So, you would need to know what’s more important to the user–high levels of precision, meaning they are getting exactly on topic documents, or high levels of recall, which means the user wants everything that might be even tangentially associated with the topic they are researching. Of course, recall and precision are dependent upon our users’ expectations and objectives for their searches, and it is in this way that this evaluation measure becomes very subjective. It’s also really difficult to estimate because we need to know the number of the relevant documents in the entire collection in order to run recall measures.

Precision

PRECISION = Relevant documents in a retrieved set/All documents in the retrieved set

Measures how good the system is at “not” retrieving non-relevant documents
Dependent upon user’s expectations and objectives

So, in terms of precision, again, let’s use our same collection of documents. Within that collection there are three documents we know are related to frogs. Our query then is also ‘frogs,’ and the system only returns one precise document, or one document that is precisely related to our query. And also it retrieves one document that is not related to our query. So, we have the equation of one document that is relevant with a return of two documents. So, our precision in this case is .50.

Some of our large-scale studies run precision and recall measures by setting up document sets in which the researchers know every topic that’s included in that document set. And then they run queries that have been developed for those document sets against the collection using different kinds of search tools and different kinds of algorithms that the researchers developed in order to test precision and recall. The TREC studies are still conducted today. Researchers compete developing and using new algorithms to test the precision and recall of their system.

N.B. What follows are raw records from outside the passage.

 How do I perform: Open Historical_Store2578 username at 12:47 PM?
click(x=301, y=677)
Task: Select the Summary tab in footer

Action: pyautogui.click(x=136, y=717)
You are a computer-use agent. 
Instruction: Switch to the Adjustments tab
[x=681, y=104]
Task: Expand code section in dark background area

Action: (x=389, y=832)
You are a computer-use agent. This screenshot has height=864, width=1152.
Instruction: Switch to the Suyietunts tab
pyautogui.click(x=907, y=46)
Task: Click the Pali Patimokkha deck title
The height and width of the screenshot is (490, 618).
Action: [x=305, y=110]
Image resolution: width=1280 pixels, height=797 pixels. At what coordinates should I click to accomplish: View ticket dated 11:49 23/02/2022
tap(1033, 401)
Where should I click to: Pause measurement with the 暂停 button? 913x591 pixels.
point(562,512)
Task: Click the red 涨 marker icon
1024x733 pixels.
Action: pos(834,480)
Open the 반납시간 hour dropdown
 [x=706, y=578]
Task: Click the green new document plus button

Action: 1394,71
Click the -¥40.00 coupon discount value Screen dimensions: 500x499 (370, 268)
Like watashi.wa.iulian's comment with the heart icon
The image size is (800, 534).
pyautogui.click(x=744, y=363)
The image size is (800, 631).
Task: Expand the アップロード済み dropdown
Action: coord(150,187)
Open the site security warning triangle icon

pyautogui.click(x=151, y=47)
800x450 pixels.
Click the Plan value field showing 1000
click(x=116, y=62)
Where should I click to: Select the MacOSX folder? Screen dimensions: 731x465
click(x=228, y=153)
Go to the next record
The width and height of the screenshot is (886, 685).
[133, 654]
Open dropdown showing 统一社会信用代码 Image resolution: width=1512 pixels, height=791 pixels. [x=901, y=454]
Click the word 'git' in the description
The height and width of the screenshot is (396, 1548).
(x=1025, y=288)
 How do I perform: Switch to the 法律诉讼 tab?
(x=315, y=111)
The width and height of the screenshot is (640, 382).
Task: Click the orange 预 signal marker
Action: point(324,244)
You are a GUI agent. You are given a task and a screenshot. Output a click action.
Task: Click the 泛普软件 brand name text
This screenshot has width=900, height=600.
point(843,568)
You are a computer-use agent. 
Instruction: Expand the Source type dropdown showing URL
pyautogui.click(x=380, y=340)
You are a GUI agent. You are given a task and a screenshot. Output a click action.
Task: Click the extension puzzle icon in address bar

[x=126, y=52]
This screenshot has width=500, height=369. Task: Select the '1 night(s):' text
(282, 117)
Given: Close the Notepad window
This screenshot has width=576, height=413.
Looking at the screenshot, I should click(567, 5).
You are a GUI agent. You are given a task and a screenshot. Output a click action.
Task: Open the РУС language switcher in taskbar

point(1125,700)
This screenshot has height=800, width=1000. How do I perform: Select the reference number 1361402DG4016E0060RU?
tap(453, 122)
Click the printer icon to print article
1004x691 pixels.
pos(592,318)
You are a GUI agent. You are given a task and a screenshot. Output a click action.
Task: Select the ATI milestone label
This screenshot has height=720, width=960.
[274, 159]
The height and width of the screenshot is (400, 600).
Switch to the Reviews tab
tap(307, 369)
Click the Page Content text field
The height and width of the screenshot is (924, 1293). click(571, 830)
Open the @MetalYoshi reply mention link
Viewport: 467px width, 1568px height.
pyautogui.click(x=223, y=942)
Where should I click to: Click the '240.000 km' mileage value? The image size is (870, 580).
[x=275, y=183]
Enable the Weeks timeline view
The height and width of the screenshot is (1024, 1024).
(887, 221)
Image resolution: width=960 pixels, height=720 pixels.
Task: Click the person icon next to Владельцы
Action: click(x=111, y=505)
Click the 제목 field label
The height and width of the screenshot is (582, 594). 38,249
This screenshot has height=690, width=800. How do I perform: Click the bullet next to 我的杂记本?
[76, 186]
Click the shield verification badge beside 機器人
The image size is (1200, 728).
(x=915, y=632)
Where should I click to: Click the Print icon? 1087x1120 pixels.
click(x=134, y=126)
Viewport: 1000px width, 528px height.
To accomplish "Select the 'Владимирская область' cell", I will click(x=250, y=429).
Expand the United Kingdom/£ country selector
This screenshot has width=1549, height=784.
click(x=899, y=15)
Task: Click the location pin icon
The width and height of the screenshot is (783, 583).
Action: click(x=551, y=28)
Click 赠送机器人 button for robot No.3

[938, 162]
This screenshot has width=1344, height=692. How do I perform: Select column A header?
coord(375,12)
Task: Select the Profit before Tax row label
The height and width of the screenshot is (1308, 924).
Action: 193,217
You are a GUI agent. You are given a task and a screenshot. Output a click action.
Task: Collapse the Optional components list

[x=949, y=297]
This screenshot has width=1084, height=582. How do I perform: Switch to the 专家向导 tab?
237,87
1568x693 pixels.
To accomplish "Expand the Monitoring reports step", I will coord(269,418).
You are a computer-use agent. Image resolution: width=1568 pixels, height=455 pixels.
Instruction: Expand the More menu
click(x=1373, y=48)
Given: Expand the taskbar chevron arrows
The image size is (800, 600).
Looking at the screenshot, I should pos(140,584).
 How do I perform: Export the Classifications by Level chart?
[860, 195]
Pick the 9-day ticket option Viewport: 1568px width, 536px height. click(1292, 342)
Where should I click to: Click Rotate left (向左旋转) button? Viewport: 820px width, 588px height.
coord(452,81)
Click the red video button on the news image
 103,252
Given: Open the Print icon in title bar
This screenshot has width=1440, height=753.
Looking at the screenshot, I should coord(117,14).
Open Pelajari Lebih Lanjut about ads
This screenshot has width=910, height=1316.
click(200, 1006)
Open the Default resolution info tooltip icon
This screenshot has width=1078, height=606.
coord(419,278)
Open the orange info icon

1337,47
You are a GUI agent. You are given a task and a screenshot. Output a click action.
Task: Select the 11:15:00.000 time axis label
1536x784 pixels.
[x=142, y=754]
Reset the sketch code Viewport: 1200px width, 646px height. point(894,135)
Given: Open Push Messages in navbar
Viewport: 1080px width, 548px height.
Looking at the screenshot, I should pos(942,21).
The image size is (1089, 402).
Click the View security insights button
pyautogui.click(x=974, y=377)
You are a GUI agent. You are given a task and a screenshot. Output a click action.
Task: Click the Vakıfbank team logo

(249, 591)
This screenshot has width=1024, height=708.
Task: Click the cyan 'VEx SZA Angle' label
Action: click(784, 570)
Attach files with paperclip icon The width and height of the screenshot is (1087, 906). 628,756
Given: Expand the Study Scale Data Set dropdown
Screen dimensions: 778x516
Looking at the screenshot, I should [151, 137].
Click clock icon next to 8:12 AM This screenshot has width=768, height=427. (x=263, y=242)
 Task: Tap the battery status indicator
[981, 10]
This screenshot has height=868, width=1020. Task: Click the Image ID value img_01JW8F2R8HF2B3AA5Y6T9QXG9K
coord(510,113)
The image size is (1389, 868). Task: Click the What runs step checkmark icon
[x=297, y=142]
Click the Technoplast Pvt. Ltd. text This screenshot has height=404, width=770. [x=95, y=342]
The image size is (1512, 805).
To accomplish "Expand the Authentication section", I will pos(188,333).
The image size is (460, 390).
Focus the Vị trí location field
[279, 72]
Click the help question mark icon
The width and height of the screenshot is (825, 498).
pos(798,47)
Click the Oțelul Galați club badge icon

They also share information with each other about how to improve retrieval metrics, such as precision and recall in IR systems. There are a lot of different TREC studies you can read online. And TREC deals not just with English language; it does also include cross language information retrieval as well, which is called CLIR. There is an entire community for just CLIR and competitions related to CLIR as well. TREC includes IR studies and competitions for not just text based documents, but also for images and multimedia and blogs and social networks using many different information retrieval systems. It is really interesting to see the problems and the issues that the researchers are trying to resolve by developing better retrieval mechanisms.

Other Measurement Issues

What about RELEVANCE?
- Defined: ???? Cannot be precisely defined.
- Subjective
- Unique between individual and a specific document
- Can be dependent upon many factors
- Can change over time, even within same IR session
More practical or topical approach to relevance?
- Usefulness?
- Salience?

What about this term ‘relevance’? We have a large body of research in our field related to relevance. It’s not easy to give you a precise definition of it because it is very subjective in nature. Relevance basically means that a retrieved document has been assessed by an individual to be something that they find on topic–that it is related to their search query.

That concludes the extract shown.